- **Provided material**:
--- START ---

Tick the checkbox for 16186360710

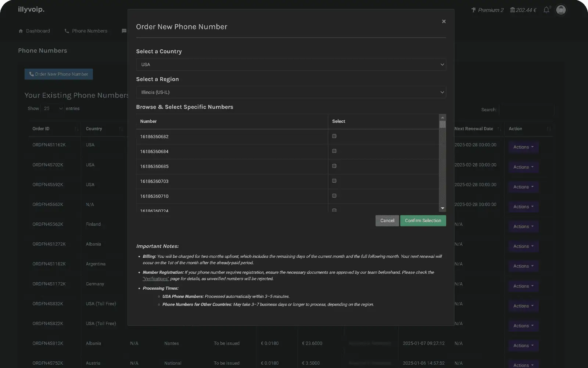334,196
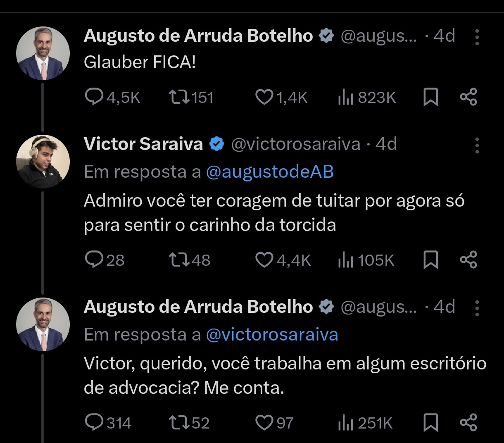
Task: Open more options on Victor Saraiva's tweet
Action: (477, 145)
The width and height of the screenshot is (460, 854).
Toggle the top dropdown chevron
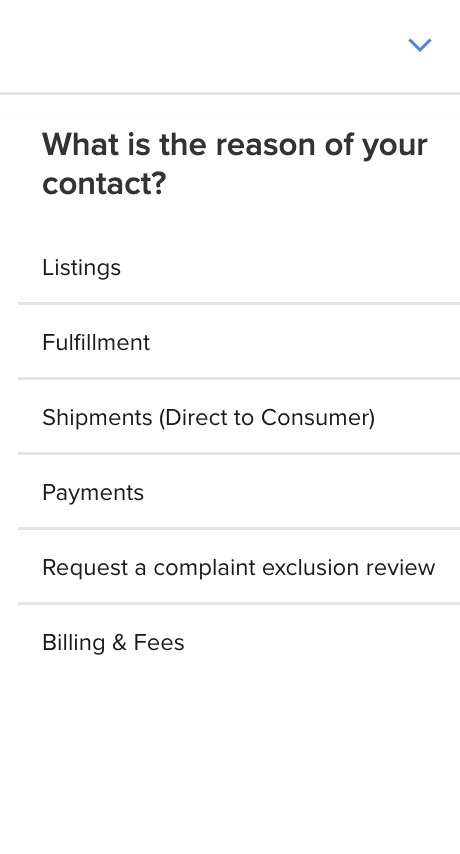pos(420,45)
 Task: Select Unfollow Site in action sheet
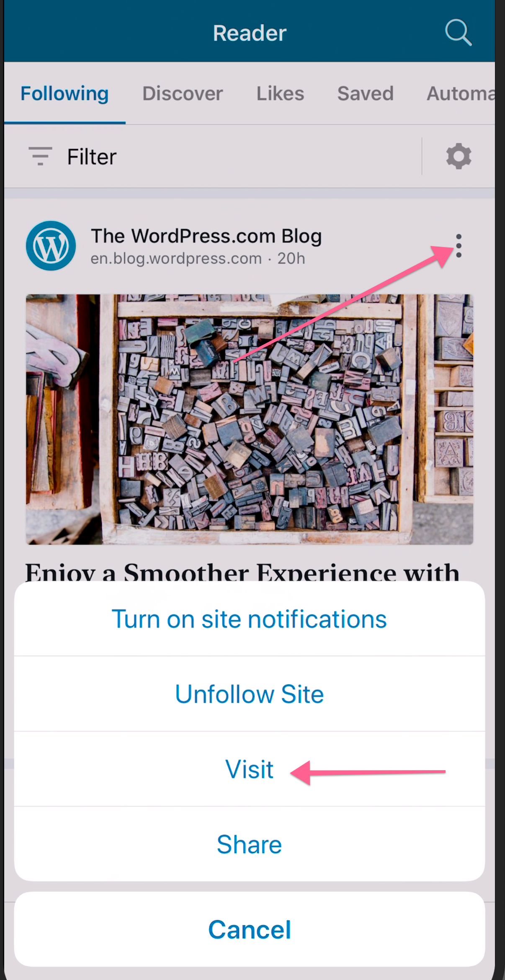[x=250, y=694]
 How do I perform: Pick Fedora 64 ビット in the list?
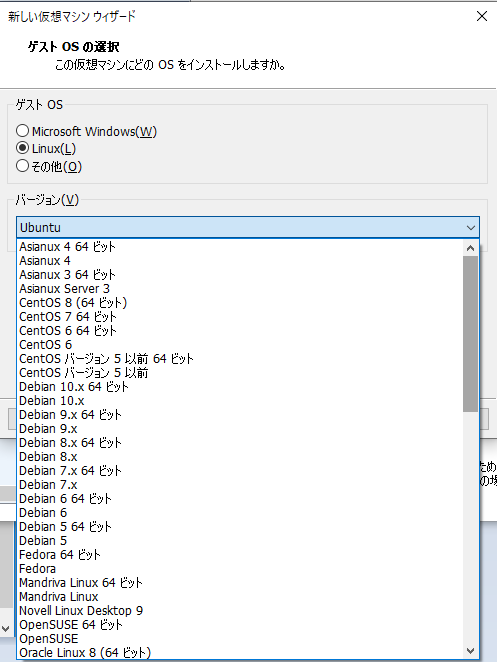tap(241, 554)
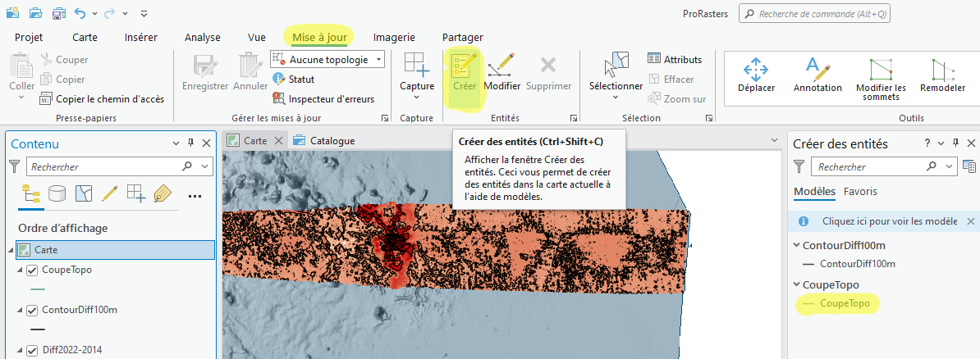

--- END ---

- **Exercise goal**:
Leaving out the pictures, print exactly and only the lines from the one containing "The width and" through the last line of the records.

- **Response for this exercise**:
The width and height of the screenshot is (460, 854).
Toggle the top dropdown chevron
pos(420,45)
 Task: Select Unfollow Site in action sheet
[x=250, y=694]
 How do I perform: Pick Fedora 64 ビット in the list?
tap(241, 554)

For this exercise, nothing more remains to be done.